Corporate Control and Fan Dilemmas

A further issue for fans is that the Dodgers are owned by a large investment group, Guggenheim Partners, whose equity holdings, as per media reports and its own released balance sheets, involve a share in a detention company that runs enforcement centers. Guggenheim's executives has said repeatedly that it aims to remain neutral of political matters, but its detractors say the inaction – and the financial stake – are their own type of compliance to certain policies.

All of that contribute to considerable mixed feelings among Latino supporters in especial – feelings that emerged even in the euphoria of this season's hard-fought World Series victory and the ensuing explosion of Dodgers pride across the city.

"Can one to root for the Dodgers?" local writer Erick Galindo agonized at the beginning of the playoffs in an elegant essay pondering on "Dodger blue in our blood, but uncertainty in our minds". Galindo was unable to finally bring himself to view the World Series, but he still felt strongly, to the extent that he believed his personal protest must have brought the squad the luck it required to succeed.

Separating the Players from the Owners

Many supporters who share Galindo's reservations appear to have decided that they can keep to back the team and its lineup of international stars, featuring the Japanese megastar Shohei Ohtani, while expressing disdain on the team's corporate overlords. Nowhere was this more clear than at the victory celebration at Dodger Stadium on Monday, when the packed audience roared in approval of the coach and his players but jeered the team president and the top official of the investors.

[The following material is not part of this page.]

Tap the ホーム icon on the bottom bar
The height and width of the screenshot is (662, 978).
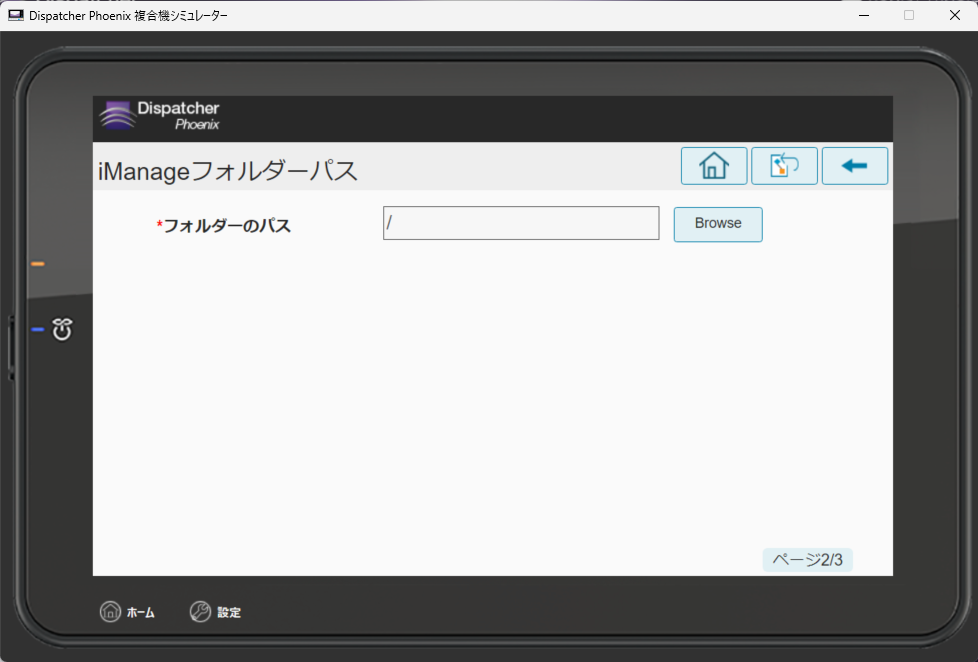[110, 611]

"These men in suits don't get to take our players from us," Molina said. "We have been with the team for more time than they have."

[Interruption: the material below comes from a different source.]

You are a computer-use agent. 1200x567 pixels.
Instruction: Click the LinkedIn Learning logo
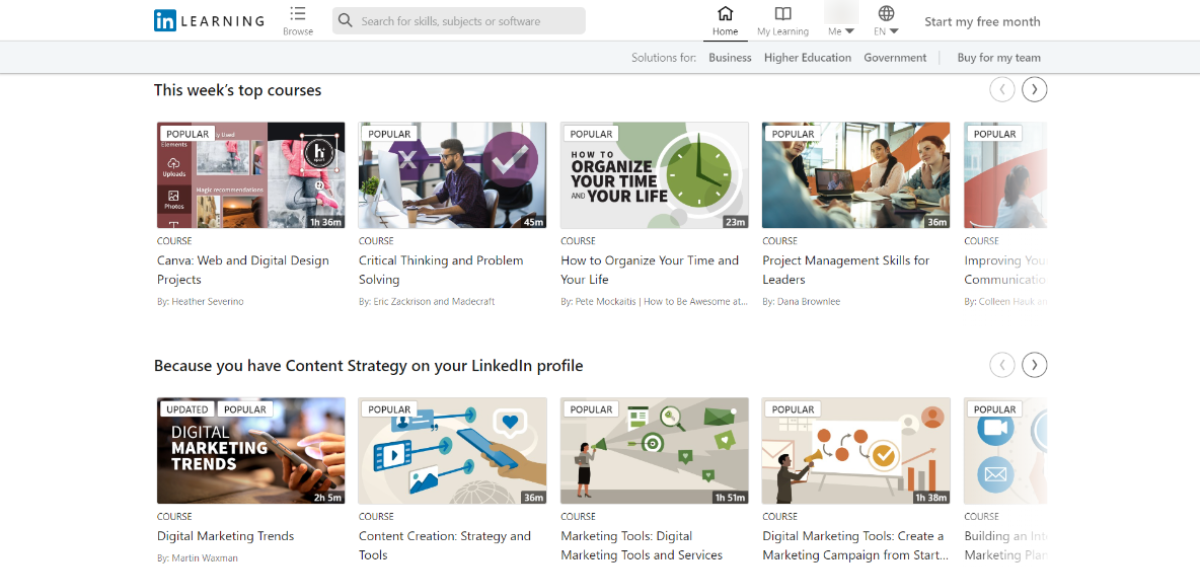click(x=209, y=21)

Past Background and Neighborhood Effect

The issue, though, goes further than just the organization's current owners. The deal that brought the Brooklyn Dodgers to the city in the late 1950s involved the city demolishing three low-income Latino neighborhoods on a elevated area overlooking downtown and then transferring the property to the team for a small part of its actual worth. A track on a mid-2000s album that documents the events has an low-income parking attendant at the venue stating that the house he forfeited to removal is now a part of the field.

A prominent commentator, perhaps southern California most influential Latino writer and media personality, sees a more troubling side to the lengthy, problematic dynamic between the franchise and its audience. He calls the Dodgers the Flamin' Hot Cheetos of baseball, "a business organization with an excessive, even harmful following by numerous Latinos" that has been exploiting its fans for decades.

"They've put one arm around Hispanic followers while picking their pockets with the other hand for so much time because they have been able to get away with it," Arellano wrote over the warmer months, when calls to boycott the organization over its absence of response to the raids were contradicted by the uncomfortable reality that turnout at matches did not dip, even at the peak of the demonstrations when the city center was subject to a nightly restriction.

Global Players and Fan Connections

Separating the squad from its corporate owners is not a easy task, {

Kenneth Tran
Kenneth Tran

A tech enthusiast and writer passionate about exploring how emerging technologies shape our daily lives and future possibilities.